EXERCISE DIRECTIONS -> Write out the records below once more, exactly and completely.
##### EXTRACTED ENTRIES
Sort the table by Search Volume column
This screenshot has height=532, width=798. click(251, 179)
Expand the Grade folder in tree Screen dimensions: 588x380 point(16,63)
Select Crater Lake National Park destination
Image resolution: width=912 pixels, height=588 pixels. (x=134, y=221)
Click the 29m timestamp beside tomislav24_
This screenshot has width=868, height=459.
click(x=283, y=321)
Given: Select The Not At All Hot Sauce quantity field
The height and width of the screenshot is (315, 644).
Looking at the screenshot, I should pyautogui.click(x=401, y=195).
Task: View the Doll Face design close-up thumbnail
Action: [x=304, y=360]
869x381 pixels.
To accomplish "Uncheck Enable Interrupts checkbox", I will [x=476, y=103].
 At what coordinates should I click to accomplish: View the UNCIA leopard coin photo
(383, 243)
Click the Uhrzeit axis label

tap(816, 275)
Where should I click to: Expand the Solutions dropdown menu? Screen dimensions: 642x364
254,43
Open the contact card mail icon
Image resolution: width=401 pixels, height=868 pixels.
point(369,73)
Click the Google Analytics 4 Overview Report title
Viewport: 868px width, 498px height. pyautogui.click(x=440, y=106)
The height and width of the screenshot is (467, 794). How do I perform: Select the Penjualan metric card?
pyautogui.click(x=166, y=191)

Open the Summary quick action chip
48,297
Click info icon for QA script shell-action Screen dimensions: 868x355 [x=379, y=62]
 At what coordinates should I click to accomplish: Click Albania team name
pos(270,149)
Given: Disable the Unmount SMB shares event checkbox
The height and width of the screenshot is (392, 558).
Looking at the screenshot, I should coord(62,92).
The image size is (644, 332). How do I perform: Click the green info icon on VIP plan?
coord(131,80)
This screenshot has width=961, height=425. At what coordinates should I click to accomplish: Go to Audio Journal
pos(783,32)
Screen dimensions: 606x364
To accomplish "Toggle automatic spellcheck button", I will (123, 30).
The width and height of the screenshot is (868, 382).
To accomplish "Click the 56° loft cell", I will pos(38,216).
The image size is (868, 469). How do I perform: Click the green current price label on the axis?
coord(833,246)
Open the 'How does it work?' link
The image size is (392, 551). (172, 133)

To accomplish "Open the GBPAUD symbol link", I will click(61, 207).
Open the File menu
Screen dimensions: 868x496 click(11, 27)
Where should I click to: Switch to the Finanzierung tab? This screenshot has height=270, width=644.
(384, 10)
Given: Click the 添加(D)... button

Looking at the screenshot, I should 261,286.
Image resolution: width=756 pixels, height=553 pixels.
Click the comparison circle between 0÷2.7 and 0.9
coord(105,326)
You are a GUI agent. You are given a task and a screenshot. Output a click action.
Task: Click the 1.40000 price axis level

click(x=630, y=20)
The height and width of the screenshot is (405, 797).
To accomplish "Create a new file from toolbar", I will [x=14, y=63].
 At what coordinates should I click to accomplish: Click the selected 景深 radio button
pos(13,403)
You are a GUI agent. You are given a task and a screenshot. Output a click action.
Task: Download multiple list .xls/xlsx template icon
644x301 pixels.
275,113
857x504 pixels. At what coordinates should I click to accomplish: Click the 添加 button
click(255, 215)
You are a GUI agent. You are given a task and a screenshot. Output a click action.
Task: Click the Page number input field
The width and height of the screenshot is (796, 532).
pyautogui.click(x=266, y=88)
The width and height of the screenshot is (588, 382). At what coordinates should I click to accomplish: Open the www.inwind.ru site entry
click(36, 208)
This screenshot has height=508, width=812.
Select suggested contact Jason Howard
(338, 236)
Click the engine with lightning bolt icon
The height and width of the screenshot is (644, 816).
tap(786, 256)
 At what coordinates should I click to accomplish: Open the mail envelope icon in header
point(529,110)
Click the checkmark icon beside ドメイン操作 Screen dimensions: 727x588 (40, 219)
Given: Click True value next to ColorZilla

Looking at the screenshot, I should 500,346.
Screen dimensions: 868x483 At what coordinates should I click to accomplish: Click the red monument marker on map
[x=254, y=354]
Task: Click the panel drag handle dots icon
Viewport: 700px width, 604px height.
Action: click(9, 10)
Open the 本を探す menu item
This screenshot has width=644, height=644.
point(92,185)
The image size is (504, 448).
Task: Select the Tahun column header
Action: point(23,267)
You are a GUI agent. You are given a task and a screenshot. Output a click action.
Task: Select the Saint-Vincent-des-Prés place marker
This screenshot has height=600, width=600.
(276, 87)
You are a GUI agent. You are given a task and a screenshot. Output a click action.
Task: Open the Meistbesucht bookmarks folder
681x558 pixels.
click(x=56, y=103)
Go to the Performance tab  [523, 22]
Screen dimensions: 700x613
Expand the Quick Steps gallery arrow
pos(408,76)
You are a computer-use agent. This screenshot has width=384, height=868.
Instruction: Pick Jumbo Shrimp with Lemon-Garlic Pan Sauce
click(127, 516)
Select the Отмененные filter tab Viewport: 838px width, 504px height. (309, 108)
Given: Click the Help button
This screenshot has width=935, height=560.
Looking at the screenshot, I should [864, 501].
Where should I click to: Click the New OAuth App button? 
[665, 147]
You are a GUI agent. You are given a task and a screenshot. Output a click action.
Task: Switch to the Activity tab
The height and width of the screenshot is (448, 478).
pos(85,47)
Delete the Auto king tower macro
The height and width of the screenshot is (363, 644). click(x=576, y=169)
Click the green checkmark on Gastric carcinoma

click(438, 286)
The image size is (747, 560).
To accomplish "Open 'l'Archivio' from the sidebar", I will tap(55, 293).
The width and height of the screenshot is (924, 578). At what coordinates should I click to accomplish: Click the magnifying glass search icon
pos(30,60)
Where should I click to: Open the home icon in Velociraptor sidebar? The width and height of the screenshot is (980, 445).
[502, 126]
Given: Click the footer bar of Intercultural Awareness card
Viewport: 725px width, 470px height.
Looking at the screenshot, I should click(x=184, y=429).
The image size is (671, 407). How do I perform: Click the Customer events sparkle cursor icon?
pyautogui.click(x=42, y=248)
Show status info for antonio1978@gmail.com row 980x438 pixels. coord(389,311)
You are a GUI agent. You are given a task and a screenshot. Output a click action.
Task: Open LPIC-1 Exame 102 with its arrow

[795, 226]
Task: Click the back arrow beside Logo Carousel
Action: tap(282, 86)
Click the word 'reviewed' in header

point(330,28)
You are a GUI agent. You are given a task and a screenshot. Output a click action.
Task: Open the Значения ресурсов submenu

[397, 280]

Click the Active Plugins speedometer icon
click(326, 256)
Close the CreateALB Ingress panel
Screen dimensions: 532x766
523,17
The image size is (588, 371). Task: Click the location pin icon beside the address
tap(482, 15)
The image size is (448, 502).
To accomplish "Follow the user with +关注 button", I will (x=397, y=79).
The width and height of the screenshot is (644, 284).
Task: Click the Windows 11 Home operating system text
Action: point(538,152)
##########
RESULT ->
Sort the table by Search Volume column
This screenshot has height=532, width=798. click(251, 179)
Expand the Grade folder in tree Screen dimensions: 588x380 point(16,63)
Select Crater Lake National Park destination
Image resolution: width=912 pixels, height=588 pixels. (x=134, y=221)
Click the 29m timestamp beside tomislav24_
This screenshot has width=868, height=459.
click(x=283, y=321)
Given: Select The Not At All Hot Sauce quantity field
The height and width of the screenshot is (315, 644).
Looking at the screenshot, I should pyautogui.click(x=401, y=195).
Task: View the Doll Face design close-up thumbnail
Action: [x=304, y=360]
869x381 pixels.
To accomplish "Uncheck Enable Interrupts checkbox", I will [x=476, y=103].
 At what coordinates should I click to accomplish: View the UNCIA leopard coin photo
(383, 243)
Click the Uhrzeit axis label

tap(816, 275)
Where should I click to: Expand the Solutions dropdown menu? Screen dimensions: 642x364
254,43
Open the contact card mail icon
Image resolution: width=401 pixels, height=868 pixels.
point(369,73)
Click the Google Analytics 4 Overview Report title
Viewport: 868px width, 498px height. pyautogui.click(x=440, y=106)
The height and width of the screenshot is (467, 794). How do I perform: Select the Penjualan metric card?
pyautogui.click(x=166, y=191)

Open the Summary quick action chip
48,297
Click info icon for QA script shell-action Screen dimensions: 868x355 [x=379, y=62]
 At what coordinates should I click to accomplish: Click Albania team name
pos(270,149)
Given: Disable the Unmount SMB shares event checkbox
The height and width of the screenshot is (392, 558).
Looking at the screenshot, I should coord(62,92).
The image size is (644, 332). How do I perform: Click the green info icon on VIP plan?
coord(131,80)
This screenshot has width=961, height=425. At what coordinates should I click to accomplish: Go to Audio Journal
pos(783,32)
Screen dimensions: 606x364
To accomplish "Toggle automatic spellcheck button", I will (123, 30).
The width and height of the screenshot is (868, 382).
To accomplish "Click the 56° loft cell", I will pos(38,216).
The image size is (868, 469). How do I perform: Click the green current price label on the axis?
coord(833,246)
Open the 'How does it work?' link
The image size is (392, 551). (172, 133)

To accomplish "Open the GBPAUD symbol link", I will click(61, 207).
Open the File menu
Screen dimensions: 868x496 click(11, 27)
Where should I click to: Switch to the Finanzierung tab? This screenshot has height=270, width=644.
(384, 10)
Given: Click the 添加(D)... button

Looking at the screenshot, I should 261,286.
Image resolution: width=756 pixels, height=553 pixels.
Click the comparison circle between 0÷2.7 and 0.9
coord(105,326)
You are a GUI agent. You are given a task and a screenshot. Output a click action.
Task: Click the 1.40000 price axis level

click(x=630, y=20)
The height and width of the screenshot is (405, 797).
To accomplish "Create a new file from toolbar", I will [x=14, y=63].
 At what coordinates should I click to accomplish: Click the selected 景深 radio button
pos(13,403)
You are a GUI agent. You are given a task and a screenshot. Output a click action.
Task: Download multiple list .xls/xlsx template icon
644x301 pixels.
275,113
857x504 pixels. At what coordinates should I click to accomplish: Click the 添加 button
click(255, 215)
You are a GUI agent. You are given a task and a screenshot. Output a click action.
Task: Click the Page number input field
The width and height of the screenshot is (796, 532).
pyautogui.click(x=266, y=88)
The width and height of the screenshot is (588, 382). At what coordinates should I click to accomplish: Open the www.inwind.ru site entry
click(36, 208)
This screenshot has height=508, width=812.
Select suggested contact Jason Howard
(338, 236)
Click the engine with lightning bolt icon
The height and width of the screenshot is (644, 816).
tap(786, 256)
 At what coordinates should I click to accomplish: Open the mail envelope icon in header
point(529,110)
Click the checkmark icon beside ドメイン操作 Screen dimensions: 727x588 (40, 219)
Given: Click True value next to ColorZilla

Looking at the screenshot, I should 500,346.
Screen dimensions: 868x483 At what coordinates should I click to accomplish: Click the red monument marker on map
[x=254, y=354]
Task: Click the panel drag handle dots icon
Viewport: 700px width, 604px height.
Action: click(9, 10)
Open the 本を探す menu item
This screenshot has width=644, height=644.
point(92,185)
The image size is (504, 448).
Task: Select the Tahun column header
Action: point(23,267)
You are a GUI agent. You are given a task and a screenshot. Output a click action.
Task: Select the Saint-Vincent-des-Prés place marker
This screenshot has height=600, width=600.
(276, 87)
You are a GUI agent. You are given a task and a screenshot. Output a click action.
Task: Open the Meistbesucht bookmarks folder
681x558 pixels.
click(x=56, y=103)
Go to the Performance tab  [523, 22]
Screen dimensions: 700x613
Expand the Quick Steps gallery arrow
pos(408,76)
You are a computer-use agent. This screenshot has width=384, height=868.
Instruction: Pick Jumbo Shrimp with Lemon-Garlic Pan Sauce
click(127, 516)
Select the Отмененные filter tab Viewport: 838px width, 504px height. (309, 108)
Given: Click the Help button
This screenshot has width=935, height=560.
Looking at the screenshot, I should [864, 501].
Where should I click to: Click the New OAuth App button? 
[665, 147]
You are a GUI agent. You are given a task and a screenshot. Output a click action.
Task: Switch to the Activity tab
The height and width of the screenshot is (448, 478).
pos(85,47)
Delete the Auto king tower macro
The height and width of the screenshot is (363, 644). click(x=576, y=169)
Click the green checkmark on Gastric carcinoma

click(438, 286)
The image size is (747, 560).
To accomplish "Open 'l'Archivio' from the sidebar", I will tap(55, 293).
The width and height of the screenshot is (924, 578). At what coordinates should I click to accomplish: Click the magnifying glass search icon
pos(30,60)
Where should I click to: Open the home icon in Velociraptor sidebar? The width and height of the screenshot is (980, 445).
[502, 126]
Given: Click the footer bar of Intercultural Awareness card
Viewport: 725px width, 470px height.
Looking at the screenshot, I should click(x=184, y=429).
The image size is (671, 407). How do I perform: Click the Customer events sparkle cursor icon?
pyautogui.click(x=42, y=248)
Show status info for antonio1978@gmail.com row 980x438 pixels. coord(389,311)
You are a GUI agent. You are given a task and a screenshot. Output a click action.
Task: Open LPIC-1 Exame 102 with its arrow

[795, 226]
Task: Click the back arrow beside Logo Carousel
Action: tap(282, 86)
Click the word 'reviewed' in header

point(330,28)
You are a GUI agent. You are given a task and a screenshot. Output a click action.
Task: Open the Значения ресурсов submenu

[397, 280]

Click the Active Plugins speedometer icon
click(326, 256)
Close the CreateALB Ingress panel
Screen dimensions: 532x766
523,17
The image size is (588, 371). Task: Click the location pin icon beside the address
tap(482, 15)
The image size is (448, 502).
To accomplish "Follow the user with +关注 button", I will (x=397, y=79).
The width and height of the screenshot is (644, 284).
Task: Click the Windows 11 Home operating system text
Action: point(538,152)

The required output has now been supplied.